What parallel_reduce does

  1. Receives an input range
  2. Splits it into chunks
  3. Submits chunk tasks to the pool
  4. Reduces each chunk locally
  5. Waits for all chunk tasks
  6. Combines partial results on the caller thread
  7. Returns the final value

Function shapes

Container overload (simplest):

cpp
vix::threadpool::parallel_reduce(pool, container, initial, reduce);

Iterator overload:

cpp
vix::threadpool::parallel_reduce(pool, first, last, initial, reduce);

Reducer signature

The reducer receives the current accumulator and the current value, and returns the next accumulator:

cpp
[](int current, int value) { return current + value; }

// For strings:
[](std::string current, const std::string &value) { return current + value; }

// For custom objects:
[](Stats current, const Record &record)
{
  current.count += 1;
  current.total += record.value;
  return current;
}

Initial value

The initial value is used as the starting value for each chunk and when combining partial results:

cpp
// Sum:
vix::threadpool::parallel_reduce(pool, values, 0, reduce);

// Product:
const int product =
    vix::threadpool::parallel_reduce(
        pool, values, 1,
        [](int current, int value) { return current * value; });

Empty input

If the input range is empty, parallel_reduce returns the initial value:

cpp
std::vector<int> values;

const int result = vix::threadpool::parallel_reduce(pool, values, 42, reduce);
result; // 42

Iterator range overload

Useful when you only want to reduce part of a container:

cpp
const int partial =
    vix::threadpool::parallel_reduce(
        pool,
        values.begin() + 2,
        values.end(),
        0,
        [](int current, int value) { return current + value; });

How work is split

parallel_reduce splits the input into chunks.

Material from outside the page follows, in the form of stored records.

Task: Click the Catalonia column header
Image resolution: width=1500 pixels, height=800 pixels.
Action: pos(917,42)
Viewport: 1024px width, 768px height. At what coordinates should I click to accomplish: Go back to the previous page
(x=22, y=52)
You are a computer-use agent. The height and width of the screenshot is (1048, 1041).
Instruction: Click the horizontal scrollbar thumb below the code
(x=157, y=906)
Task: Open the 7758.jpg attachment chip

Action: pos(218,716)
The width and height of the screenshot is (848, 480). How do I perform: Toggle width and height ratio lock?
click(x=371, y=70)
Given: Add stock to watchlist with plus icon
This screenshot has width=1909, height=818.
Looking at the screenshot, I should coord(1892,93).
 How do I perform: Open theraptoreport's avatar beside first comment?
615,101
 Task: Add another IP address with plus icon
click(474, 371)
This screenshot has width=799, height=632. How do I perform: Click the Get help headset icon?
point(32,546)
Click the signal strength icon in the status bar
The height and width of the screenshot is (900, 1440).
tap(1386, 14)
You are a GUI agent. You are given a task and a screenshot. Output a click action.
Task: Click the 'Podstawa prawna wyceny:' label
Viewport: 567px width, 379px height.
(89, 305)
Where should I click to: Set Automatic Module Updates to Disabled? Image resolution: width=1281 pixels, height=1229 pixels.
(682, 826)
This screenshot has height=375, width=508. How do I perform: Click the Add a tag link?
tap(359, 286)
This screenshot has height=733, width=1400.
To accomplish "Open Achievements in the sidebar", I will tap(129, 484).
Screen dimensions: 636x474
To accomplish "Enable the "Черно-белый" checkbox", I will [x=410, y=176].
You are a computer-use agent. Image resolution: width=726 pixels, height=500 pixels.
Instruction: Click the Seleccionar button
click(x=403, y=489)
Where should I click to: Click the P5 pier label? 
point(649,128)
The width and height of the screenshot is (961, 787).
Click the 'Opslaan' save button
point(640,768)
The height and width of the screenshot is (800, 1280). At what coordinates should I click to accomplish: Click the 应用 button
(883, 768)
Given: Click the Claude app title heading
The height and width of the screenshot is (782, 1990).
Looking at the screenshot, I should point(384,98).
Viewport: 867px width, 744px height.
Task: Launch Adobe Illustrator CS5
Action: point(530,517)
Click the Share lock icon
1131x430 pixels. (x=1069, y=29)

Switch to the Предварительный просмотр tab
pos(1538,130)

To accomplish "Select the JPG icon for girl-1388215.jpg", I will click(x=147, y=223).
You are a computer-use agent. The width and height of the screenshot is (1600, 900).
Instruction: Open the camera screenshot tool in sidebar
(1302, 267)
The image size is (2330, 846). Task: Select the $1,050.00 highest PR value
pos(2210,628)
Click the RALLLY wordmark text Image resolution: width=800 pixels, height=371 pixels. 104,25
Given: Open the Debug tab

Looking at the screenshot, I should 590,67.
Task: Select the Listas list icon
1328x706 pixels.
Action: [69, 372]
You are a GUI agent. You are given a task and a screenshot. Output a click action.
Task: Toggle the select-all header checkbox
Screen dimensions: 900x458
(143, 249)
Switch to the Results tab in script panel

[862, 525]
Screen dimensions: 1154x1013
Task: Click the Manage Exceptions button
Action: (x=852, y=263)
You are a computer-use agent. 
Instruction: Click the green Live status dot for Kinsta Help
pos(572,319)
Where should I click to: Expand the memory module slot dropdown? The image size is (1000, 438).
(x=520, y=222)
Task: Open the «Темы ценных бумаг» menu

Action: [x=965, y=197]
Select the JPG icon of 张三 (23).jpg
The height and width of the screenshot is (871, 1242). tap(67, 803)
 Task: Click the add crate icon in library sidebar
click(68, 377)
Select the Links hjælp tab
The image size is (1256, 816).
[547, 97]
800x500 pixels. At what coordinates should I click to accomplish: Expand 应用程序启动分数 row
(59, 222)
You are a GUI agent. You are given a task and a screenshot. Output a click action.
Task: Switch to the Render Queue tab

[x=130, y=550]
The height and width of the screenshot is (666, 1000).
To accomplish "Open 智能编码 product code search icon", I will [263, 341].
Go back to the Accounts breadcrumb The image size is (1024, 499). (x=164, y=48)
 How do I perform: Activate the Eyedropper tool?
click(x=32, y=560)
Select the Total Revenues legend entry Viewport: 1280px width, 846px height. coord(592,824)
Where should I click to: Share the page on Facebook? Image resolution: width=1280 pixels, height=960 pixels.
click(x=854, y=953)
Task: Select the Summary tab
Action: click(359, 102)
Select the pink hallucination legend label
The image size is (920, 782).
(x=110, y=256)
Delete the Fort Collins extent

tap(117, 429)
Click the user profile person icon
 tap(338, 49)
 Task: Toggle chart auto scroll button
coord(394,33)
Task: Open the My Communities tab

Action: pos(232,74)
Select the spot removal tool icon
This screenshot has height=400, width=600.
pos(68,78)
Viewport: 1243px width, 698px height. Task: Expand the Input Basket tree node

Each chunk becomes one submitted task, computes a partial result, and the caller combines partial results at the end:

txt
input: 1000 elements, chunk size: 250

chunks:    0..250  →  partial 1
          250..500  →  partial 2
          500..750  →  partial 3
          750..1000 →  partial 4

                  final result

Chunk size

Default

If no chunk size is provided, Vix computes one automatically based on input size, worker count, and target chunk count.

Custom

cpp
vix::threadpool::ParallelReduceOptions options;
options.chunk_size = 128;

// Or:
auto options = vix::threadpool::ParallelReduceOptions::with_chunk_size(128);

Choosing chunk size

Work per elementRecommended chunk size
Cheap1024 – 4096
Medium128 – 256
Expensive1 – 64

Small chunks → better load balancing, more overhead. Large chunks → less overhead, less load balancing.

Task options

ParallelReduceOptions contains task_options applied to every chunk task:

cpp
vix::threadpool::ParallelReduceOptions options;

options.chunk_size = 256;
options.task_options.set_priority(vix::threadpool::TaskPriority::high);
options.task_options.set_timeout(vix::threadpool::Timeout::milliseconds(100));

const int result =
    vix::threadpool::parallel_reduce(pool, values, 0, reduce, options);

Priority affects chunk ordering while queued. Timeouts are observational.

Exception behavior

If one chunk throws, parallel_reduce still waits for all submitted chunks to finish, then rethrows the first captured exception:

cpp
try
{
  const int result =
      vix::threadpool::parallel_reduce(
          pool, values, 0,
          [](int current, int value)
          {
            if (value == 4) throw std::runtime_error{"reduce failed"};
            return current + value;
          });
}
catch (const std::exception &e)
{
  std::cout << "parallel_reduce failed: " << e.what() << '\n';
}

Associativity matters

For best results, the reducer should be associative. Parallel reduction may group values differently from a sequential loop.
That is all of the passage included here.